A non-profit company in Tokai that rescues domestic and wild animals, rehabilitates them and educates people on how to treat them is in dire need of funds due to effects of the Covid-19 lockdown.
Michelle du Toit, founder and director of Barefoot Rescue, says their usual sources of funding dried up during lockdown, at the very time their services were most needed.
“We work with a lot of rabbits, cats, squirrels and birds, and we found that during the lockdown, more people were surrendering their pets because they can no longer keep them, they can’t afford the medical bills when they get sick because they have lost their jobs.
“Some have also had to move in with family members because there’s no income, and couldn’t take their pets with. There’s also been a lot of people dying in relation to Covid so those animals have been left alone.”
Founded in 2016, the organisation promotes the ethical care of pets.
“You would never consider keeping your canine companion locked away in the back yard in a forgotten corner, or chained to a wall. So why then do people consider it acceptable to keep a rabbit in a tiny cage? In the wild, rabbits would run the equivalent of 30 rugby fields a day, and they need space to demonstrate natural behaviour.”
Rabbits often die in a year or two from living in a cage, when they can live to up to 16 years if left to roam free, she says.
“We also encourage people, for example, to train their cats to sleep inside, on a bed, so that they become more part of the family and so that they are valuable to them. That way it’s also easier to consider paying medical costs (for the animal) when they need to.”
Ms Du Toit says she developed her love for animals as a child growing up in an “animal mad family”.
“We always had orphaned animals coming and going.
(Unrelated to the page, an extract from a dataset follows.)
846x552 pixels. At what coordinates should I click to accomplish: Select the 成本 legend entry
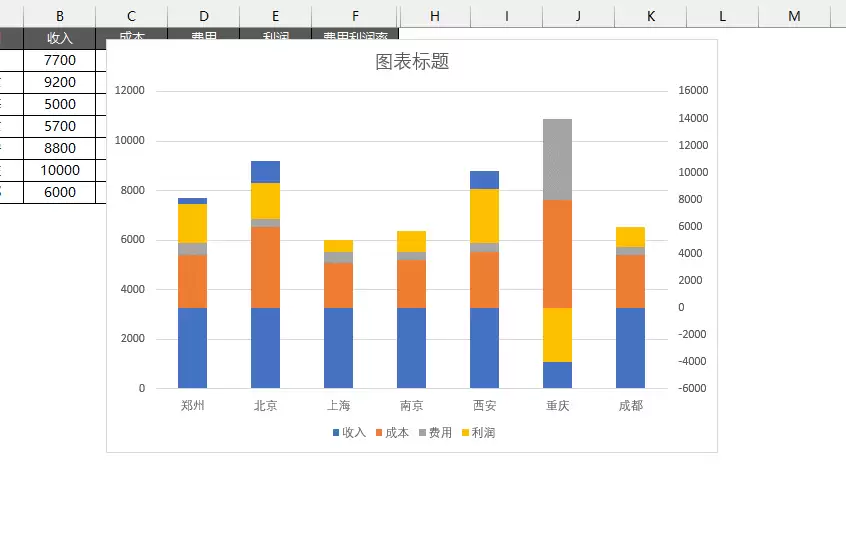392,433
I raised my first bird when I was 5. Back then, we used to chew up food and then spit it out and feed it to the birds, so I’ve just always loved animals.
“I also had a mom who believed that education started outside of the classroom so even when I worked in corporate, I was always doing rescue work in my free time.”
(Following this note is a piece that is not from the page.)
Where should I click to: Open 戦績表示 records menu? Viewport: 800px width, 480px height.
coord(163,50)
The name Barefoot Rescue, originates from the fact that Ms Du Toit is always barefoot.
“Everyone knows me as permanently barefoot, and when I dare to wear shoes at the vet, all the nurses get the shock of their lives.”
Barefoot Rescue deals with about 80 squirrels a year and orphaned birds from all over Cape Town, and with it currently being squirrel season, she is advising people to not just pick up abandoned baby squirrels but to observe them first.
“Right now, there’s obviously more people at home, and they’ve noticed more urban wildlife in distress so they are discovering more baby squirrels and baby birds on their own and we’re trying to get them to first observe them for an hour or two, before picking them up and calling us to rescue them. They don’t always need vet services.
“A lot of the time, the mom will probably come and fetch them (baby squirrel or bird), and if she doesn’t come in half an hour or so, then you can rescue it. Just make sure that you lock up your cats while they’re outside.”